AB
ve din anlayışı
İnsan Hakları Evrensel
Beyannamesi din hürriyeti derken bunu geniş anlamda ele
alarak sadece inançlar ve ibadetlerle bunların gerçekleştirildiği
ibadet yerleri bağlamında değil, toplumsal
alanda benimsenen dinin farklı şekillerde tezahürü,
ferdî ve kollektif olarak pratiklerinin gerçekleştirilmesi,
eğitim vb. durumları da içermektedir. Diğer
yandan İnsan Hakları Evrensel Beyannamesi, herkesin
düşünce, inanç ve din özgürlüğüne sahip olduğunu
belirtirken kişinin kabullendiği dinini ve inancını
değiştirmeye de hakkı olduğunu
bildirmektedir.
Bu maddelerin hemen hepsi 1950'de AB Temel Hürriyetler ve
İnsan Haklarını Koruma Anlaşmasında(mad.9/1)

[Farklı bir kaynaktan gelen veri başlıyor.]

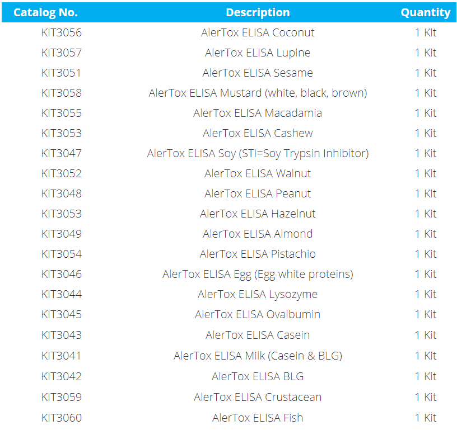Click the Quantity column header
The width and height of the screenshot is (457, 430).
(x=425, y=12)
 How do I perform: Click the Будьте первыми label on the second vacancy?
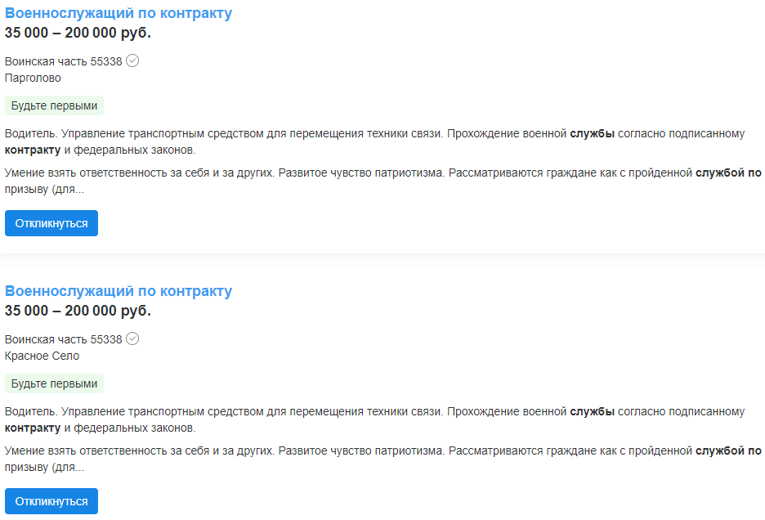54,383
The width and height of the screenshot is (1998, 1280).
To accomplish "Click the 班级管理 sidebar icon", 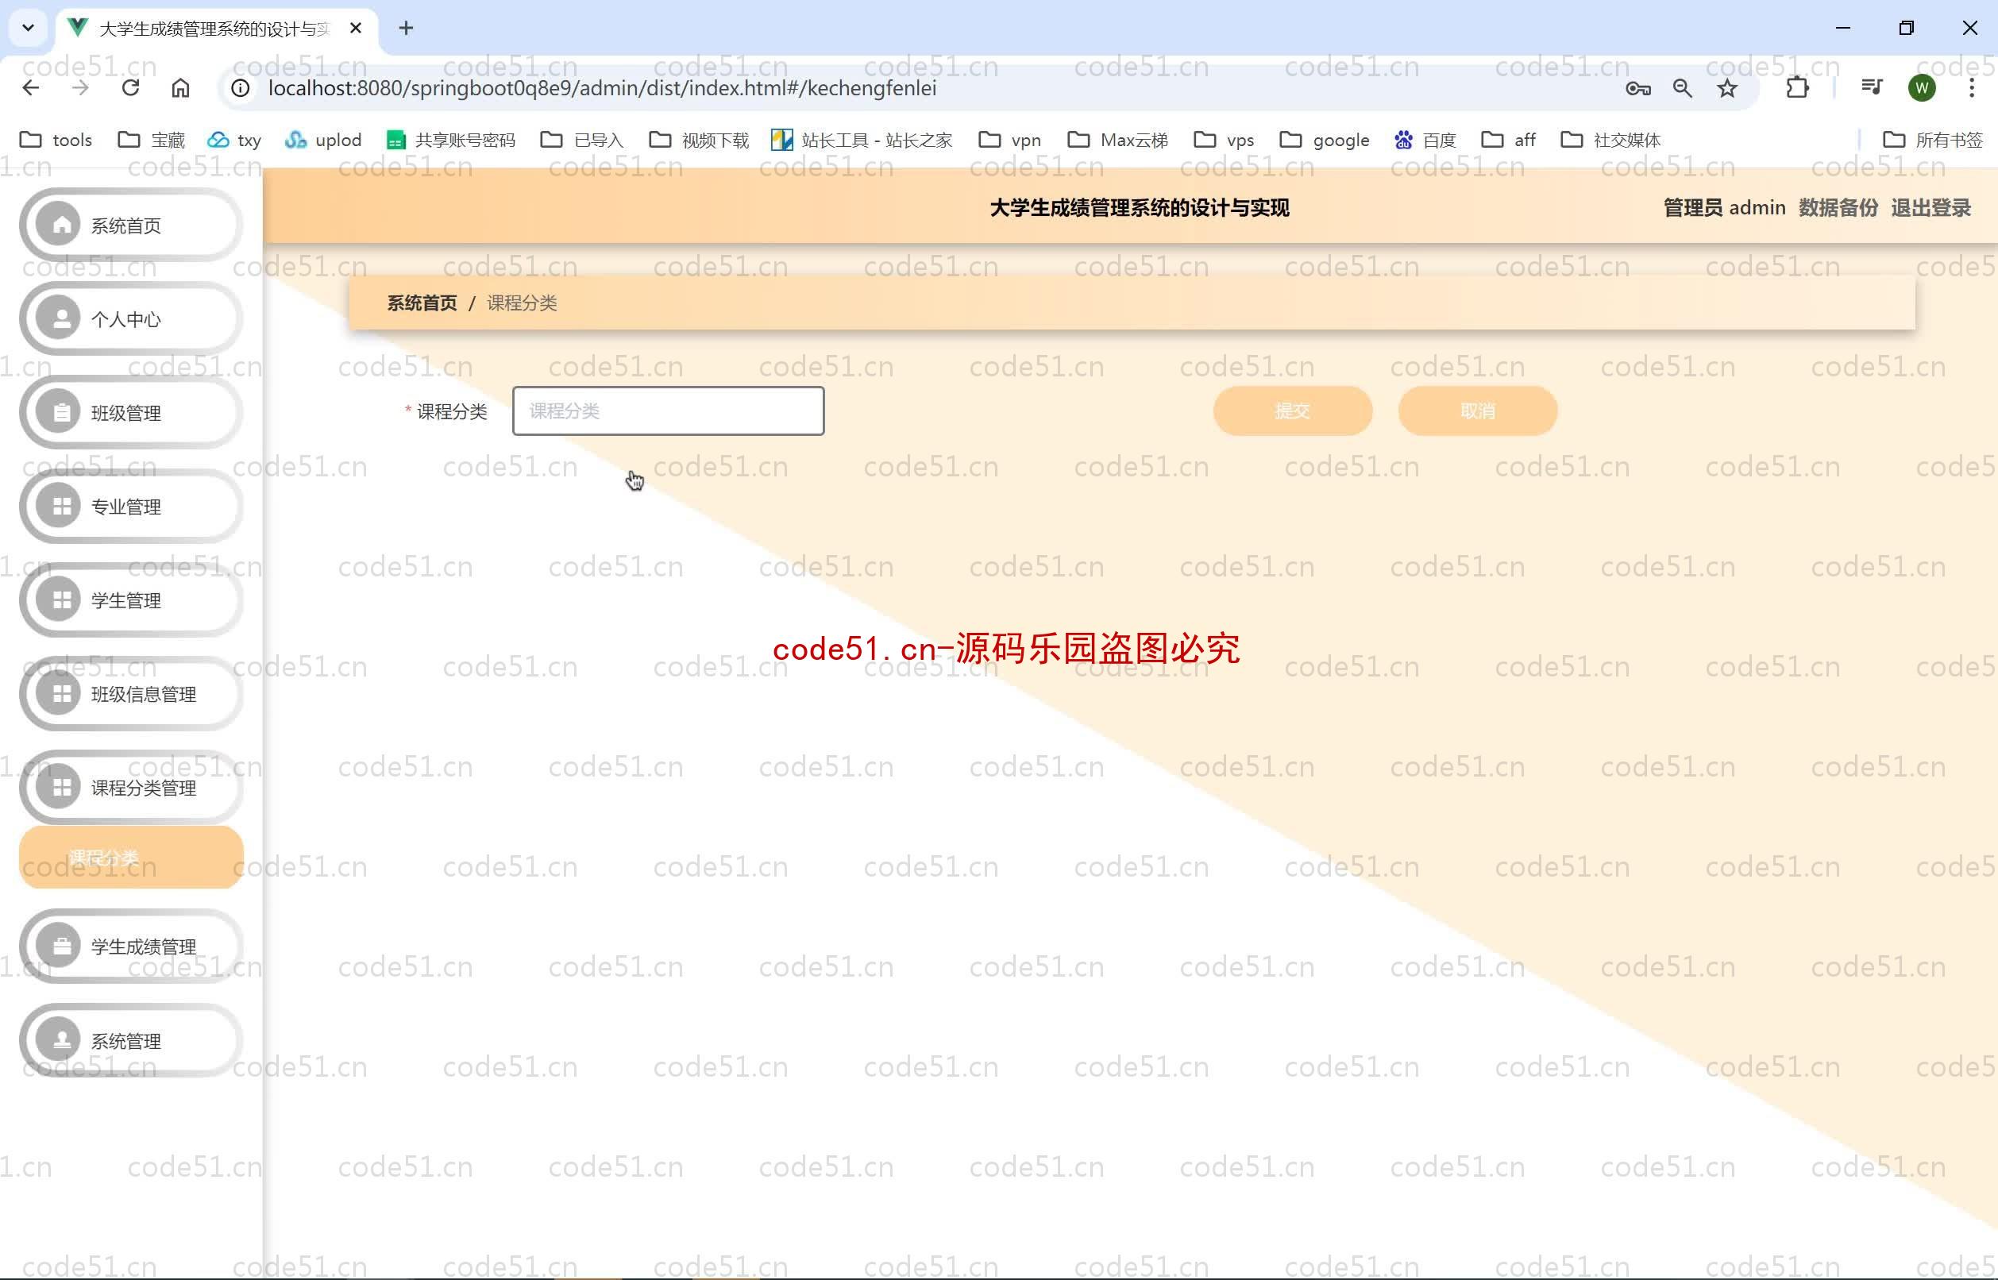I will point(58,412).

kabul edilmiştir. Biz konumuzu Fransa örneği
ile sınırlandırdığımız için
bu ülkenin AB'nin almış olduğu kararları
Mayıs 1974 ve Kasım 1980'de aynen kabullendiğini
söyleyebiliriz.
Yabancıların kendi kültürünü muhafaza
etmelerinde ve mensup oldukları din konusunda Fransız
yasaları dolaylı da olsa müslümanların örgütlenmesine,
dinî, kültürel ve sosyal faaliyetlerde bulunmasına
imkan tanımaktadır. İslam gibi (yorumlanması
itibarıyla) sosyal hayatın her yönüne şekil
veren, dinî ve kültürel boyutlarda ayırıma
gitmeyen bir dine mensup müslümanlar için uygun gelmeyen
1905 yasasının dışında, normal
derneklerin kurulmasını içeren 1901 yasası ve
bu yasaya göre kurulan derneklerin tüzüklerinde
belirttikleri "ibadet yeri açma" ve "dinî
faaliyetlerini sürdürme" imkanını getiren 2
Ocak 1907
yasası bunun teminatıdır. Kısıtlı
da olsa 1901 yasasına göre kurulan kültürel amaçlı
dernekler diğer faaliyetlerinin yanında dînî
faaliyetlerini de yürütebilmektedirler. Ayrıca İnsan
Hakları Evrensel Beyannamesi başta olmak üzere, AB
çerçevesinde yapılan uluslararası anlaşmalar
Fransa'nın iç hukukundan önce gelmekte ya da onu bağlayıcı
bir özelliğe sahip bulunmaktadır.
Diğer yandan Fransa'da
1946 anayasasının 13. maddesi din özgürlüğünden
ve nötr, tarafsız bir laiklikten bahsetmekte, aynı
şekilde ekim 1946 anayasası üzerine yapılan
tartışmalar din hürriyetinin hizmetinde bir laik
anlayışını ortaya koymaktadır. 1958
Anayasasının 2. maddesi Fransanın "bütün
inançlara saygı" gösterdiğini belirtmektedir
.
Fransa'da 1980-1985 yılları arasında iş
yerlerinde ve diğer alanlarda ibadet yeri problemi üzerine
sayısızca müzakere ve yorumlar yapılmıştır.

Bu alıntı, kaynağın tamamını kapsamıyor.